Record excerpts:
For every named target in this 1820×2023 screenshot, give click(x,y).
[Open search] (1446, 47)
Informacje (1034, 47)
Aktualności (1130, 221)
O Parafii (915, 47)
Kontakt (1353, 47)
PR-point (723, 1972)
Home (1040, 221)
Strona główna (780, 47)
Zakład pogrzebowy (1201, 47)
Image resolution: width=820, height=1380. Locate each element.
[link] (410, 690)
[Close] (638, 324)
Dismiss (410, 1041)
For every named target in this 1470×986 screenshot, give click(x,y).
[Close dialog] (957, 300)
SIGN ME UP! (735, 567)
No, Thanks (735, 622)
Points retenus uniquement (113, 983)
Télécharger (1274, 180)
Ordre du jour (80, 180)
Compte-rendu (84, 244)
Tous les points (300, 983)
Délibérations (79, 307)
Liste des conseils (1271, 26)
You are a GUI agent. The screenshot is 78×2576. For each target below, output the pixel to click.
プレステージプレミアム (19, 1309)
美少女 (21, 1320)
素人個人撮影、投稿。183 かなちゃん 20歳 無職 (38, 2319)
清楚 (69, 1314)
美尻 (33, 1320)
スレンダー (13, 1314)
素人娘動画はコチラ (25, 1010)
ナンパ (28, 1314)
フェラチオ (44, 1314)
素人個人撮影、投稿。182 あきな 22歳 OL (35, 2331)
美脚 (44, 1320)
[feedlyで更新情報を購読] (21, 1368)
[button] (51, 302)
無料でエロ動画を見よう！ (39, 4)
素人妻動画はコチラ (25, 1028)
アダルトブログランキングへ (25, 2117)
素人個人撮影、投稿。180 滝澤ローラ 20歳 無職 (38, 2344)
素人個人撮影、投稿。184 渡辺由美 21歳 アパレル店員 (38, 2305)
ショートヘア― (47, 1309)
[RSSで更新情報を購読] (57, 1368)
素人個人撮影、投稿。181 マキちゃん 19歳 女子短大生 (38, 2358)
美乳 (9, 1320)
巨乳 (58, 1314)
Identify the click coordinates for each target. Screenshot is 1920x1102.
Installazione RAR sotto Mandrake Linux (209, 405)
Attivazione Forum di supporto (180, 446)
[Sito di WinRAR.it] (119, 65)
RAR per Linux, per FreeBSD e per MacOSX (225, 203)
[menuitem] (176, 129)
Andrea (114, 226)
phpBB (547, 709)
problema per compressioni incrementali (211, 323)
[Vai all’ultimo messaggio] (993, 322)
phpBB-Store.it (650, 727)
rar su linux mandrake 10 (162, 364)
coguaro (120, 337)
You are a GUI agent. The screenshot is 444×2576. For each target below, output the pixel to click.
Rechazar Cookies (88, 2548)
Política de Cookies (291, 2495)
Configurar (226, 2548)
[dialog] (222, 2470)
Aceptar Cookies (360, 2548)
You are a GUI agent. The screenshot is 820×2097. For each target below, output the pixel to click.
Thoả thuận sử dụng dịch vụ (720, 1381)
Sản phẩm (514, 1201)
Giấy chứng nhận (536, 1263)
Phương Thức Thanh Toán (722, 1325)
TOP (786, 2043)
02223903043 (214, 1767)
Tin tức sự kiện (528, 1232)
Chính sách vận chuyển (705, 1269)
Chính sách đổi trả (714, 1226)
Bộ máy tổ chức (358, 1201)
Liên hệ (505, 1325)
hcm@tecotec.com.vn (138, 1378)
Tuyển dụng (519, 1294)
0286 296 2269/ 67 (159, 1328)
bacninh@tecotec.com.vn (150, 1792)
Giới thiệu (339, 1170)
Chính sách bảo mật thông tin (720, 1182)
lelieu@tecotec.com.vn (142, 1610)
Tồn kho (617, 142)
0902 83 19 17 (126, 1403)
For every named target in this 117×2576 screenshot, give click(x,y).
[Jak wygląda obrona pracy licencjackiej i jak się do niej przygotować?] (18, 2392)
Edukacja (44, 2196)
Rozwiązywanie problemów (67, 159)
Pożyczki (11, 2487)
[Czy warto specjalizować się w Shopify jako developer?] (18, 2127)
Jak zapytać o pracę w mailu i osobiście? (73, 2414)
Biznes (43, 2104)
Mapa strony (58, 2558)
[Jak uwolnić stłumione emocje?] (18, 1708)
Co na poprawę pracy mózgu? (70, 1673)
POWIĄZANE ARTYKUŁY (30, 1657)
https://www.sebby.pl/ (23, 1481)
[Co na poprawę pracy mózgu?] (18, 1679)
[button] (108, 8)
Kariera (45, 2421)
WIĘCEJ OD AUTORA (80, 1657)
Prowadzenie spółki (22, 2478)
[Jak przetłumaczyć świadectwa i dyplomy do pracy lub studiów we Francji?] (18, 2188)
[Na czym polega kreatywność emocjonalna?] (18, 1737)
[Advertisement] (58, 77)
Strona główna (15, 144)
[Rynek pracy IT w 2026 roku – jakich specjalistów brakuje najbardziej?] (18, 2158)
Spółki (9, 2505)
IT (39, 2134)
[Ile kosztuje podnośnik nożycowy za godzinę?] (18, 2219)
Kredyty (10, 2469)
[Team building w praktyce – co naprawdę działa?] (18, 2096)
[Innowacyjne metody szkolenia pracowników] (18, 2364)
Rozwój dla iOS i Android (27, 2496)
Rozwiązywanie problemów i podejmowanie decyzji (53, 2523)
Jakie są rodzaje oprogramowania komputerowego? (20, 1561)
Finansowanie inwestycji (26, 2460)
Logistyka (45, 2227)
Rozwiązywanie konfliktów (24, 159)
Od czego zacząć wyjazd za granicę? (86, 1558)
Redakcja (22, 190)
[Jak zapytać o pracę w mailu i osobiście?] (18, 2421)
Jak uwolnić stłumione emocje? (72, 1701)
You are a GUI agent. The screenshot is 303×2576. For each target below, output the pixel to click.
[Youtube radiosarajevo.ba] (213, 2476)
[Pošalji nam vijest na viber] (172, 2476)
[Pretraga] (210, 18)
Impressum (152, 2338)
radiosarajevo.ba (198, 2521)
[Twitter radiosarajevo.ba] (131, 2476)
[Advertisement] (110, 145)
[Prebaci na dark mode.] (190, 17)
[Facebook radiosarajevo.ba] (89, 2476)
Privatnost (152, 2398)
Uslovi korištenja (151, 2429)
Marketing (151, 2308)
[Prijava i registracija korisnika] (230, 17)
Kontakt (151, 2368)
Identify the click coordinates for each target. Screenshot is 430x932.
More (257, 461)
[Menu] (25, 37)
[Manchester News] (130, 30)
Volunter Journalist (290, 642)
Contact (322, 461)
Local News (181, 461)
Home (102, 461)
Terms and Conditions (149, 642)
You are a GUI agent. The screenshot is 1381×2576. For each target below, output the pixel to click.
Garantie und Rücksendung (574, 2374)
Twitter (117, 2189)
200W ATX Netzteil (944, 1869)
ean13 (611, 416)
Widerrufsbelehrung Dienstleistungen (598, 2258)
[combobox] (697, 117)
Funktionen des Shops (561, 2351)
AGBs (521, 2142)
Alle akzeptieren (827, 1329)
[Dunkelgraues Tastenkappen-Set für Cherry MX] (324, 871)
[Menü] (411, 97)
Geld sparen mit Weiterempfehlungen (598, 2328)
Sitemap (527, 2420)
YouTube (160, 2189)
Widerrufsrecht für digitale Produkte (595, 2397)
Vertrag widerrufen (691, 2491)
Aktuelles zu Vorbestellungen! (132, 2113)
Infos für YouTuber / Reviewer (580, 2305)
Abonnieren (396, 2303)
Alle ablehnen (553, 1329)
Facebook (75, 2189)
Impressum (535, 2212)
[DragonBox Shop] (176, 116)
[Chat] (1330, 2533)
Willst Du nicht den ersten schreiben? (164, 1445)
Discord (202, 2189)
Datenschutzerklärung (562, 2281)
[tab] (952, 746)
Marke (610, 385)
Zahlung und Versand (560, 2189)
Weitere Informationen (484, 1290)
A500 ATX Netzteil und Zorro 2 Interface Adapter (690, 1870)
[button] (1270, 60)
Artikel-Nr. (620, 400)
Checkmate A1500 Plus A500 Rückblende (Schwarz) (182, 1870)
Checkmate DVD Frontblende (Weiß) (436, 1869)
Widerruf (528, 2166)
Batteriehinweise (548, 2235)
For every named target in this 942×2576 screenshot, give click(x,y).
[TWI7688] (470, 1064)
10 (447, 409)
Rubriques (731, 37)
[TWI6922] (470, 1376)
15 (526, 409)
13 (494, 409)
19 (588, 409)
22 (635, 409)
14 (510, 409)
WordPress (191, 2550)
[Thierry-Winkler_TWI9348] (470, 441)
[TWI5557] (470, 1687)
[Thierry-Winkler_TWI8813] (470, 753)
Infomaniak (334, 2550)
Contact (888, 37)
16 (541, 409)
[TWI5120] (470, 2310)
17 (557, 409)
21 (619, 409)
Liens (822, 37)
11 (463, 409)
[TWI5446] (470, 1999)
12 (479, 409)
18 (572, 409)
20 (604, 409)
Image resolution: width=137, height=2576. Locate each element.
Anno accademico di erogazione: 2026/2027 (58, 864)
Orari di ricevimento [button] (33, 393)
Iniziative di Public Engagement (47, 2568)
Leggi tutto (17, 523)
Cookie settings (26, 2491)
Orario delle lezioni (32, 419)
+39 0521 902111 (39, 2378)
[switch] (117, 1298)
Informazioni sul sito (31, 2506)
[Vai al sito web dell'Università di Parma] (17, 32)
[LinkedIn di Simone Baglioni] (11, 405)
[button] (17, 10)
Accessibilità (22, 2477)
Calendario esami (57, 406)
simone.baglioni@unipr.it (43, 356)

What to produce: Write out an exact transcription of the line with "Iniziative di Public Engagement (47, 2568)" and of each line after it; stop at the end of the records.

Task solution:
Iniziative di Public Engagement (47, 2568)
Leggi tutto (17, 523)
Cookie settings (26, 2491)
Orario delle lezioni (32, 419)
+39 0521 902111 (39, 2378)
[switch] (117, 1298)
Informazioni sul sito (31, 2506)
[Vai al sito web dell'Università di Parma] (17, 32)
[LinkedIn di Simone Baglioni] (11, 405)
[button] (17, 10)
Accessibilità (22, 2477)
Calendario esami (57, 406)
simone.baglioni@unipr.it (43, 356)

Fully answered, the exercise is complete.